Linking Impacts of Climate Change to Carbon and Phosphorus Dynamics Along a Salinity Gradient in Tidal MarshesEPA Grant Number: R832222
Title: Linking Impacts of Climate Change to Carbon and Phosphorus Dynamics Along a Salinity Gradient in Tidal Marshes
Investigators: Vile, Melanie A. , Neubauer, Scott C. , Velinsky, D. J.
Current Investigators: Vile, Melanie A. , Neubauer, Scott C. , Weston, Nathaniel
Institution: Villanova University , Academy of Natural Sciences
Current Institution: Villanova University , University of South Carolina at Columbia
EPA Project Officer: Chung, Serena
Project Period: April 14, 2005 through April 13, 2008 (Extended to April 13, 2010)
Project Amount: $705,211
RFA: Effects of Climate Change on Ecosystem Services Provided by Coral Reefs and Tidal Marshes (2004) RFA Text | Recipients Lists
Research Category: Aquatic Ecosystems , Water , Ecological Indicators/Assessment/Restoration , Climate Change , Watersheds
Tidal freshwater marshes are often located in areas experiencing intense urbanization pressure, yet they provide valuable services to coastal ecosystems by acting as water quality filters (removing nutrients and sediments), sequestering carbon [C] and phosphorus [P], serving as nursery habitat for fishes, and buffering storm and flood waters. A climate change stressor that is unique to tidal freshwater systems is the intrusion of salt water into environments that have historically been dominated by freshwater flows. We are especially interested in how the increase in SO42- concentration associated with salt water intrusion will affect the biogeochemical interactions that govern the cycling of C and P in tidal freshwater marshes and affect fluxes of elements between marshes, tidal waters, and the atmosphere.

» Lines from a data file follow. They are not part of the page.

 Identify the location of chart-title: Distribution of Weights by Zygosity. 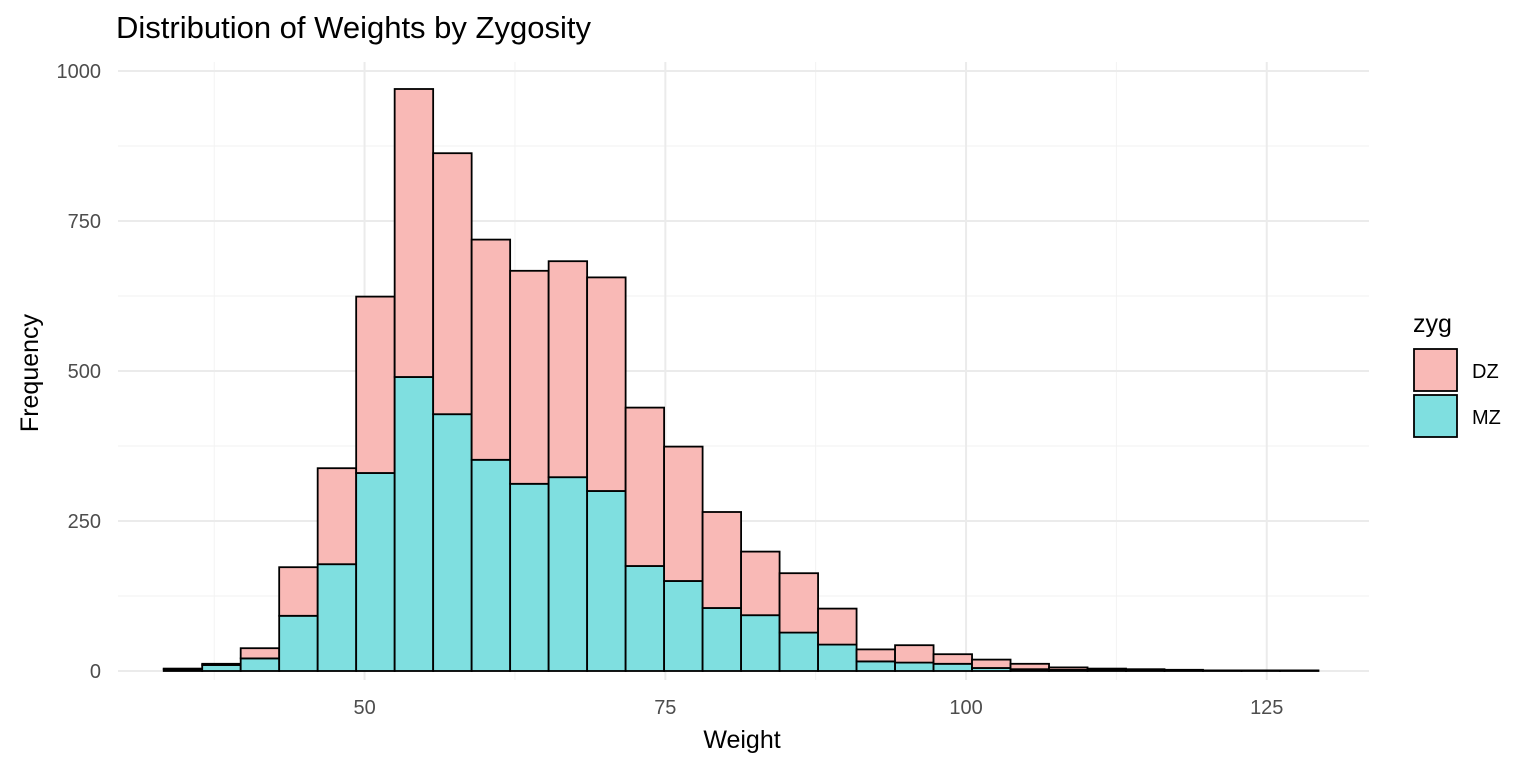
(354, 28).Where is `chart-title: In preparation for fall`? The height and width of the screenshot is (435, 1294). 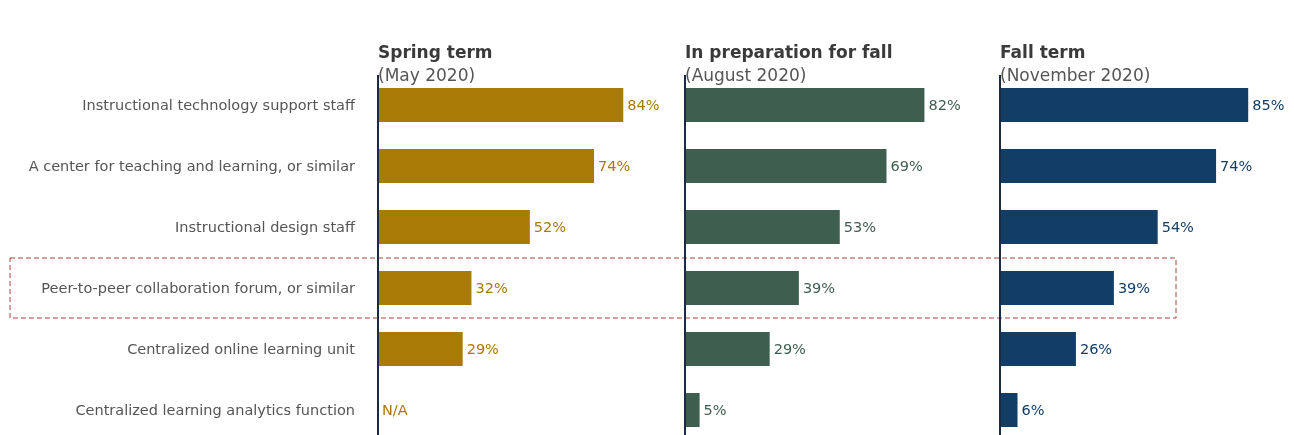 chart-title: In preparation for fall is located at coordinates (789, 52). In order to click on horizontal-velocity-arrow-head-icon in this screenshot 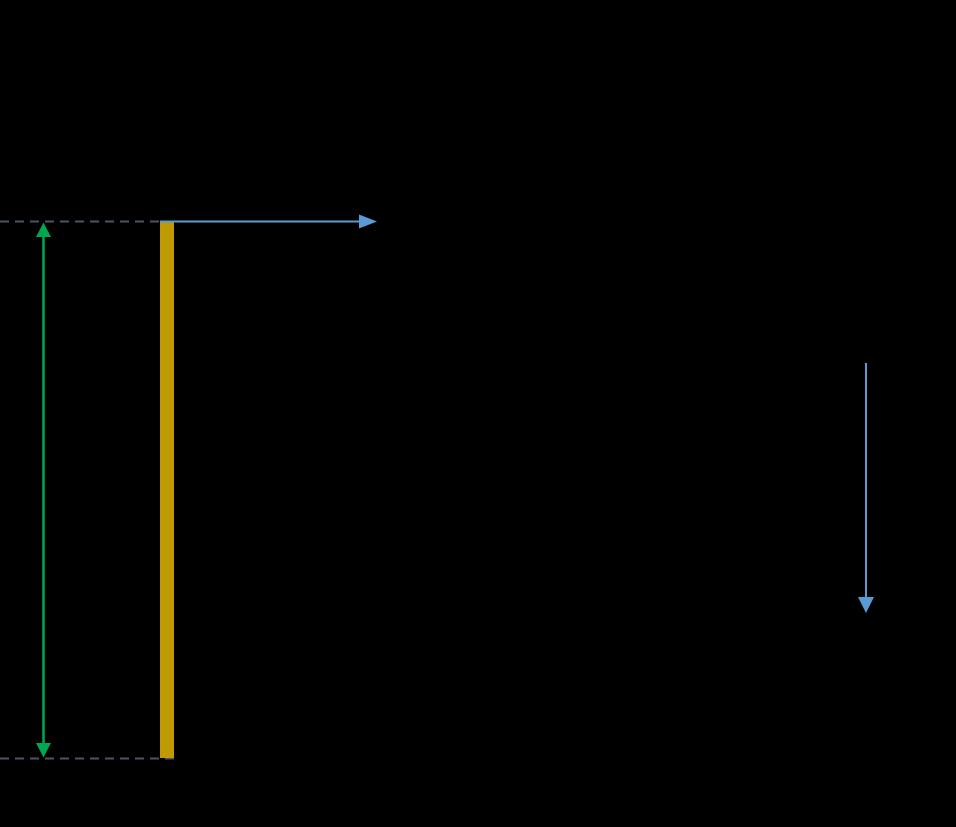, I will do `click(368, 222)`.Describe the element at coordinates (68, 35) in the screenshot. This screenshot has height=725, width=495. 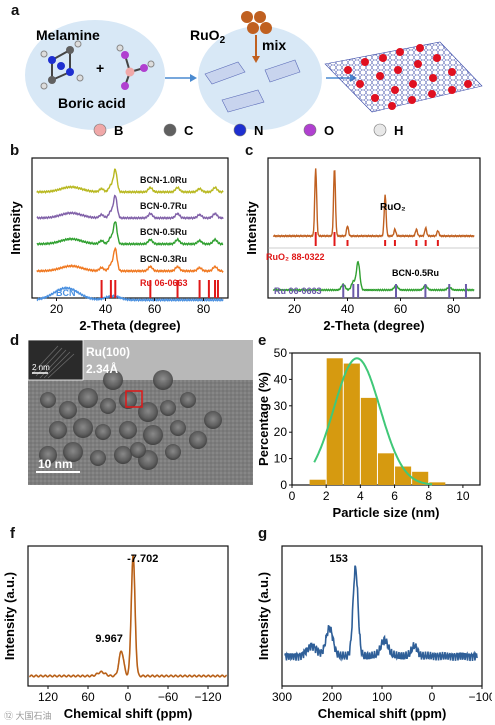
I see `melamine-label: Melamine` at that location.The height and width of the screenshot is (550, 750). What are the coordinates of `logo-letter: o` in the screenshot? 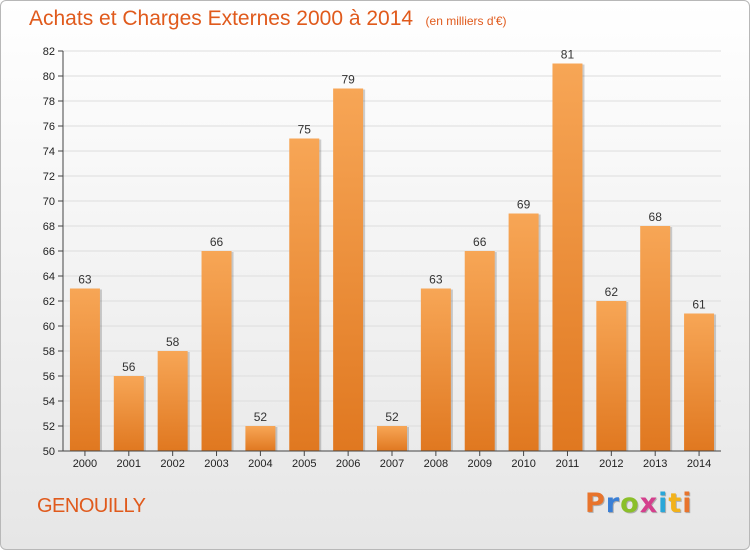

We will implement a novel, three-phase approach to determine changes in tidal marsh metabolism [e.g., CO2 and CH4 gas fluxes and SO42- reduction], C and P sequestration [sediment deposition and burial], sediment P speciation, and porewater chemistry at sites along a low-salinity transitional gradient in the Delaware Estuary. Phase 1 consists of field observations [as a space-for-time substitute] to assess current ecosystem services provided by tidal freshwater and low salinity marshes, and allow us to predict how these services may change as a result of salt water intrusion. Phases 2 and 3 provide a more detailed look at specific biogeochemical processes that impact cycling of C, P, and S. In Phase 2, we will conduct laboratory experiments using marsh cores exposed to low salinity levels [< 5 psu] to study the short-term [weeks to months] impact of increased salinity on marsh sediment C and P biogeochemistry. Phase 3 involves large-scale manipulations in the field [reciprocal transplanting of cores between tidal freshwater, oligohaline, and mesohaline marshes] to examine longer-term ~1-2 yr, ecosystem-level responses of marshes to elevated salinity.

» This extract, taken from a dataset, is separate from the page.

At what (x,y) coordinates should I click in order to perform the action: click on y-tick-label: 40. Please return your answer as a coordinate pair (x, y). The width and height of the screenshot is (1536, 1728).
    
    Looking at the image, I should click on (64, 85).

This research will improve the assessment of how ecosystem services provided by tidal freshwater marshes are likely to respond to predicted changes in climate-induced sea level rise and salinity. We expect that a small increase in salinity in tidal freshwater wetland sediments will increase rates of decomposition [but decrease rates of C burial and emissions of the greenhouse gas CH4], and cause a release of sediment-bound P from the soils. The results from this project can be used to improve existing climate change forecast models and will allow appropriate management to moderate the impacts of future climate change in low salinity tidal marshes.